**Problem**
Set down the entries below exactly as written.

**Records for this task**
+ + + + + + +

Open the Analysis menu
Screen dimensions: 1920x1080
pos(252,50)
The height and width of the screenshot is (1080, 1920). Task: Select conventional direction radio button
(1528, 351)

+ + + + + + +

**Written response**
Open the Analysis menu
Screen dimensions: 1920x1080
pos(252,50)
The height and width of the screenshot is (1080, 1920). Task: Select conventional direction radio button
(1528, 351)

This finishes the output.